Excel does that type coercion if you import from CSV. If you export pandas data to XLSX it adds proper type information and then it imports properly into Excel and you avoid those problems.
I've recently been developing a raspberry pi based solution which works with telemetry logs. First implementation used an SQLite database (with WAL log) – only to find it corrupted after just couple of days of extensive power on/off cycles.
I've since started looking at parquet files – which turned out to not be friendly to append-only operations. I've ended up implementing writing events into ipc files which then periodically get "flushed" into the parquet files. It works and it's efficient – but man is it non-trivial to implement properly!
My point here is: for a regular developer – CSV (or jsonl) is still the king.
> First implementation used an SQLite database (with WAL log) – only to find it corrupted after just couple of days of extensive power on/off cycles.
Did you try setting `PRAGMA synchronous=FULL` on your connection? This forces fsync() after writes.
That should be all that's required if you're using an NVMe SSD.
But I believe most microSD cards do not even respect fsync() calls properly and so there's technically no way to handle power offs safely, regardless of what software you use.
I use SanDisk High Endurance SD cards because I believe (but have not fully tested) that they handle fsync() properly. But I think you have to buy "industrial" SD cards to get real power fail protection.
Raspberry Pi uses microSD card. Just using fsync after every write would be a bit devastating, but batching might've worked ok in this case. Anyways, too late to check now.
There's definitely a place for it. I ran into the same problem with a battery powered event logger. Basically alternate between sleep-until-event and sample-until-event-over.
SQLite was fine until the realities of that environment hit.
0) I need to save the most data over time and my power budget is unpredictable due to environmentals. 1) When should I commit? SQLite commit per insert slows down, impacts battery life, impacts sample rate. Practically you could get away with batching all data for a small period. 2) SQLite is slow to repair databases. Partially written file would often take longer to repair than we had battery to run.
CSV based format filled that niche. First column was line-column count to support firmware upgrades. Last column is line-checksum. Another column indicating if this line was the last for an event. Parser skips corrupted lines/entries.
If sqlite ends up corrupted, why wouldn't a CSV? What happens if the system dies partway through a write?
It would, but it'd be very easy to skip corrupted lines. With SQLite, I ended up losing data since the corrupted entry.
> I've since started looking at parquet files – which turned out to not be friendly to append-only operations. I've ended up implementing writing events into ipc files which then periodically get "flushed" into the parquet files. It works and it's efficient – but man is it non-trivial to implement properly!
I think the industry standard for supporting this is something like iceberg or delta, it's not very lightweight, but if you're doing anything non-trivial, it's the next logical move.
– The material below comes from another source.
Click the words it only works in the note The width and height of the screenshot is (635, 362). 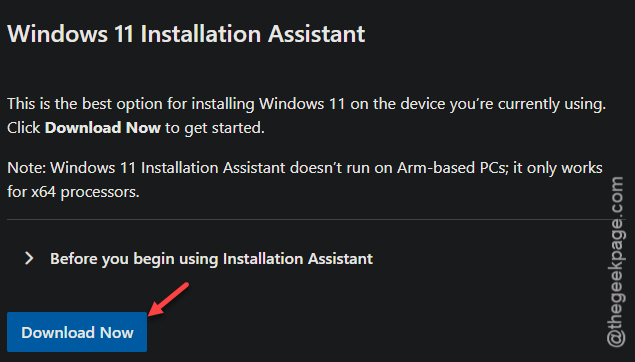point(558,168)
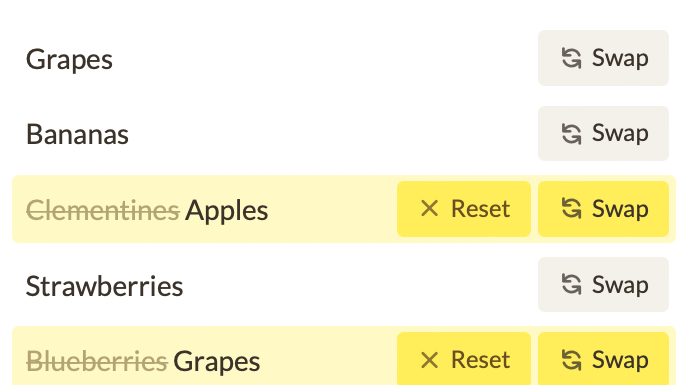686x385 pixels.
Task: Swap the Apples substitution again
Action: click(x=603, y=209)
What isn't fun about CSV is quickly written parsers and serializers repeatedly making the common mistake of not handling, or badly handling, quoting.
For a long time I was very wary of CSV until I learnt Python and started using it's excellent csv standard library module.
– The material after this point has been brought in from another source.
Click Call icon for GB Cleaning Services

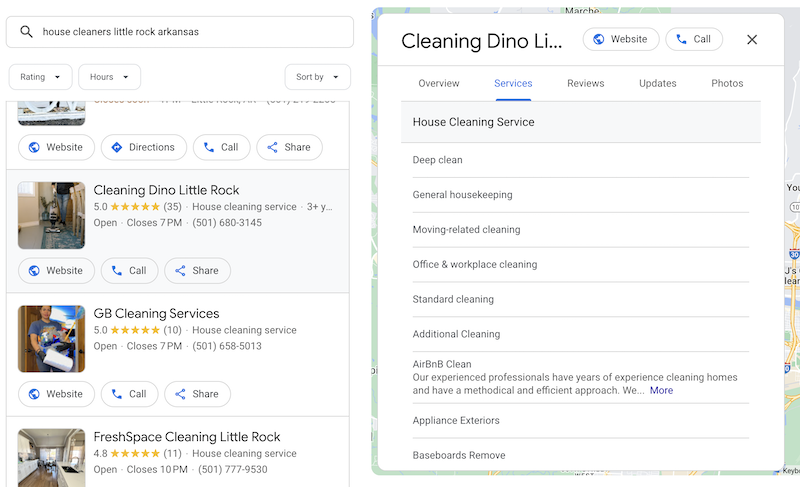point(117,394)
Thats true, in recent years its been less of a disaster with lots of good csv libraries for various languages. In the 90s csv was a constant footgun, perhaps thats why they went crazy and came up with XML
Even widely used libraries that you might expect get it right, don't. (Like Spark, which uses Java style backslash escaping)
Why not Pandas, since you're working with tabular data anyway?
When I first started, installing packages which required compiling native code on either my work Windows machine and the old Unix servers was not easy.
So I largely stuck to the Python standard library where I could, and most of the operations I had at the time did not require data analysis on a server, that was mostly done in a database. Often the job was validating and transforming the data to then insert it into a database.
As the Python packaging ecosystem matured and I found I could easily use Pandas everywhere it just wasn't my first thing I'd reach to. And occasionally it'd be very helpful to iterate through them with the csv module, only taking a few MBs of memory, vs. loading the entire dataset into memory with Pandas.
Because maybe they’re not doing something column oriented? Because it has a notoriously finicky API? A dozen other reasons?
The argument against JSON isn't very compelling. Adding a name to every field as they do in their strawman example isn't necessary.
Compare this CSV
To the directly-equivalent JSON The JSON version is only marginally bigger (just a few brackets), but those brackets represent the ability to be either simple or complex. This matters because you wind up with terrible ad-hoc nesting in CSV ranging from entries using query string syntax to some entirely custom arrangement. And in these cases, JSON's objects are WAY better.Because CSV is so simple, it's common for them to avoid using a parsing/encoding library. Over the years, I've run into this particular kind of issue a bunch.
JSON parsers will not only output the expected values every time, but your language likely uses one of the super-efficient SIMD-based parsers under the surface (probably faster than what you are doing with your custom CSV parser).Another point is standardization. Does that .csv file use commas, spaces, semicolons, pipes, etc? Does it use CR,LF, or CRLF? Does it allow escaping quotations? Does it allow quotations to escape commas? Is it utf-8, UCS-2, or something different? JSON doesn't have these issues because these are all laid out in the spec.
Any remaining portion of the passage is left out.